# [To do]
Swap "computer-use agent" for "desktop automation agent" everywhere it appears in the records below, and write the lines out again with nothing else changed.
++++
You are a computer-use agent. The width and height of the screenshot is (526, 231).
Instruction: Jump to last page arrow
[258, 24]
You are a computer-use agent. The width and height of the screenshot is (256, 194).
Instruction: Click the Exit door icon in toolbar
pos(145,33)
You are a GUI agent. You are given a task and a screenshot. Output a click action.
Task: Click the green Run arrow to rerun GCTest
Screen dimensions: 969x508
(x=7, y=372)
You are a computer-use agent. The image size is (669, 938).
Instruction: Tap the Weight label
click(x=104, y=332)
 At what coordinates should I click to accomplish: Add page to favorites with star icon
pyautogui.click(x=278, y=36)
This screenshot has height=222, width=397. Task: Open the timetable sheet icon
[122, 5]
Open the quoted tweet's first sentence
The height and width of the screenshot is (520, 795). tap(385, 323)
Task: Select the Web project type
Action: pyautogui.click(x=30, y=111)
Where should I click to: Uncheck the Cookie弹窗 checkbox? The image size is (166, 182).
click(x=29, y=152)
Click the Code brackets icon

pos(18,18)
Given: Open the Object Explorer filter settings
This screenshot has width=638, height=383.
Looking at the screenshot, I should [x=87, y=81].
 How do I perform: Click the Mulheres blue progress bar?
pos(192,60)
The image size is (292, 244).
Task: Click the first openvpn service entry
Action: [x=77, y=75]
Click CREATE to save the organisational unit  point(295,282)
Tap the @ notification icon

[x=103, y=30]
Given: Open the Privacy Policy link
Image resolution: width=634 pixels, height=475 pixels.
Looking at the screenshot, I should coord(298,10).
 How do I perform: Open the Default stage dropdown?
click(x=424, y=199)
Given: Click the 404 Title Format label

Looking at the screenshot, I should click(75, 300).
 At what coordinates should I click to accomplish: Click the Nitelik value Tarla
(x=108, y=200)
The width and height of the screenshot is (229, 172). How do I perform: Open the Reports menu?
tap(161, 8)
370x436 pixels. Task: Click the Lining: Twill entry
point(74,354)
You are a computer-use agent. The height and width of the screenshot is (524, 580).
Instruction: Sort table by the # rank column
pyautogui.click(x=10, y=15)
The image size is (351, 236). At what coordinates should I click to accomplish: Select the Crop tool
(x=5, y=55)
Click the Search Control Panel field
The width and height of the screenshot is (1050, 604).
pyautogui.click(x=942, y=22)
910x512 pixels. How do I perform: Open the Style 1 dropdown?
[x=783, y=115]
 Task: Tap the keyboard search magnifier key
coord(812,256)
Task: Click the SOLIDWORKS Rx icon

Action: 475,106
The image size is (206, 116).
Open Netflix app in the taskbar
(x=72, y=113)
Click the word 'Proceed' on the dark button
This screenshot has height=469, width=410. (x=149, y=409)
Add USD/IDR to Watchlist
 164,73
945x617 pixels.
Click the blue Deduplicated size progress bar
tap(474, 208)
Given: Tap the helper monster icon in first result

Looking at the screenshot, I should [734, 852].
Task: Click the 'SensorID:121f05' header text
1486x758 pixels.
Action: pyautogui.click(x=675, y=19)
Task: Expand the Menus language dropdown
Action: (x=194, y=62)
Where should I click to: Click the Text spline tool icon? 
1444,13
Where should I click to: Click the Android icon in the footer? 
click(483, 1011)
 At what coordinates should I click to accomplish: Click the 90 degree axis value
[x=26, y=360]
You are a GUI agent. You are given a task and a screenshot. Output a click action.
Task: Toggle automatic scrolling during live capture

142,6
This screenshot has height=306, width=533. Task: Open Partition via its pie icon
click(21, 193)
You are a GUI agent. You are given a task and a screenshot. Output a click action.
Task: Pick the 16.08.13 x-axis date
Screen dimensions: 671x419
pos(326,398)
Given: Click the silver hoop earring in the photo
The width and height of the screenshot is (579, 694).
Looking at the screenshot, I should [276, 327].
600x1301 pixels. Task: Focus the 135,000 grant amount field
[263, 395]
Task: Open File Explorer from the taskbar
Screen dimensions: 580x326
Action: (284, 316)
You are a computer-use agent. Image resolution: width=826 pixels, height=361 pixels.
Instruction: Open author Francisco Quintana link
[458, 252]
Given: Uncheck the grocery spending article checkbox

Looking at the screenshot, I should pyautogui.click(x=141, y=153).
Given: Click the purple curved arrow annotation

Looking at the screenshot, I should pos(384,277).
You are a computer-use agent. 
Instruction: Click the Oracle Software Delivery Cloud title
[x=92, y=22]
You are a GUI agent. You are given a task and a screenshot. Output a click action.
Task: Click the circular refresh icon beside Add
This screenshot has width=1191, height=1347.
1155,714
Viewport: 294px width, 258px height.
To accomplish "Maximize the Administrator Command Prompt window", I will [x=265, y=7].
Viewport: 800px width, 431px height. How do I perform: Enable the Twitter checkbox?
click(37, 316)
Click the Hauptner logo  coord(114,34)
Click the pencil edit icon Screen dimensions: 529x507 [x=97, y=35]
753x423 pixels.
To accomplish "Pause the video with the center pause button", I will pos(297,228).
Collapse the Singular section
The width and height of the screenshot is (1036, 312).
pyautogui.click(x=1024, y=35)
++++
# [Finished answer]
You are a desktop automation agent. The width and height of the screenshot is (526, 231).
Instruction: Jump to last page arrow
[258, 24]
You are a desktop automation agent. The width and height of the screenshot is (256, 194).
Instruction: Click the Exit door icon in toolbar
pos(145,33)
You are a GUI agent. You are given a task and a screenshot. Output a click action.
Task: Click the green Run arrow to rerun GCTest
Screen dimensions: 969x508
(x=7, y=372)
You are a desktop automation agent. The image size is (669, 938).
Instruction: Tap the Weight label
click(x=104, y=332)
 At what coordinates should I click to accomplish: Add page to favorites with star icon
pyautogui.click(x=278, y=36)
This screenshot has height=222, width=397. Task: Open the timetable sheet icon
[122, 5]
Open the quoted tweet's first sentence
The height and width of the screenshot is (520, 795). tap(385, 323)
Task: Select the Web project type
Action: pyautogui.click(x=30, y=111)
Where should I click to: Uncheck the Cookie弹窗 checkbox? The image size is (166, 182).
click(x=29, y=152)
Click the Code brackets icon

pos(18,18)
Given: Open the Object Explorer filter settings
This screenshot has width=638, height=383.
Looking at the screenshot, I should [x=87, y=81].
 How do I perform: Click the Mulheres blue progress bar?
pos(192,60)
The image size is (292, 244).
Task: Click the first openvpn service entry
Action: [x=77, y=75]
Click CREATE to save the organisational unit  point(295,282)
Tap the @ notification icon

[x=103, y=30]
Given: Open the Privacy Policy link
Image resolution: width=634 pixels, height=475 pixels.
Looking at the screenshot, I should coord(298,10).
 How do I perform: Open the Default stage dropdown?
click(x=424, y=199)
Given: Click the 404 Title Format label

Looking at the screenshot, I should click(75, 300).
 At what coordinates should I click to accomplish: Click the Nitelik value Tarla
(x=108, y=200)
The width and height of the screenshot is (229, 172). How do I perform: Open the Reports menu?
tap(161, 8)
370x436 pixels. Task: Click the Lining: Twill entry
point(74,354)
You are a desktop automation agent. The height and width of the screenshot is (524, 580).
Instruction: Sort table by the # rank column
pyautogui.click(x=10, y=15)
The image size is (351, 236). At what coordinates should I click to accomplish: Select the Crop tool
(x=5, y=55)
Click the Search Control Panel field
The width and height of the screenshot is (1050, 604).
pyautogui.click(x=942, y=22)
910x512 pixels. How do I perform: Open the Style 1 dropdown?
[x=783, y=115]
 Task: Tap the keyboard search magnifier key
coord(812,256)
Task: Click the SOLIDWORKS Rx icon

Action: 475,106
The image size is (206, 116).
Open Netflix app in the taskbar
(x=72, y=113)
Click the word 'Proceed' on the dark button
This screenshot has height=469, width=410. (x=149, y=409)
Add USD/IDR to Watchlist
 164,73
945x617 pixels.
Click the blue Deduplicated size progress bar
tap(474, 208)
Given: Tap the helper monster icon in first result

Looking at the screenshot, I should [734, 852].
Task: Click the 'SensorID:121f05' header text
1486x758 pixels.
Action: pyautogui.click(x=675, y=19)
Task: Expand the Menus language dropdown
Action: (x=194, y=62)
Where should I click to: Click the Text spline tool icon? 
1444,13
Where should I click to: Click the Android icon in the footer? 
click(483, 1011)
 At what coordinates should I click to accomplish: Click the 90 degree axis value
[x=26, y=360]
You are a GUI agent. You are given a task and a screenshot. Output a click action.
Task: Toggle automatic scrolling during live capture

142,6
This screenshot has height=306, width=533. Task: Open Partition via its pie icon
click(21, 193)
You are a GUI agent. You are given a task and a screenshot. Output a click action.
Task: Pick the 16.08.13 x-axis date
Screen dimensions: 671x419
pos(326,398)
Given: Click the silver hoop earring in the photo
The width and height of the screenshot is (579, 694).
Looking at the screenshot, I should [276, 327].
600x1301 pixels. Task: Focus the 135,000 grant amount field
[263, 395]
Task: Open File Explorer from the taskbar
Screen dimensions: 580x326
Action: (284, 316)
You are a desktop automation agent. Image resolution: width=826 pixels, height=361 pixels.
Instruction: Open author Francisco Quintana link
[458, 252]
Given: Uncheck the grocery spending article checkbox

Looking at the screenshot, I should pyautogui.click(x=141, y=153).
Given: Click the purple curved arrow annotation

Looking at the screenshot, I should pos(384,277).
You are a desktop automation agent. 
Instruction: Click the Oracle Software Delivery Cloud title
[x=92, y=22]
You are a GUI agent. You are given a task and a screenshot. Output a click action.
Task: Click the circular refresh icon beside Add
This screenshot has width=1191, height=1347.
1155,714
Viewport: 294px width, 258px height.
To accomplish "Maximize the Administrator Command Prompt window", I will [x=265, y=7].
Viewport: 800px width, 431px height. How do I perform: Enable the Twitter checkbox?
click(37, 316)
Click the Hauptner logo  coord(114,34)
Click the pencil edit icon Screen dimensions: 529x507 [x=97, y=35]
753x423 pixels.
To accomplish "Pause the video with the center pause button", I will pos(297,228).
Collapse the Singular section
The width and height of the screenshot is (1036, 312).
pyautogui.click(x=1024, y=35)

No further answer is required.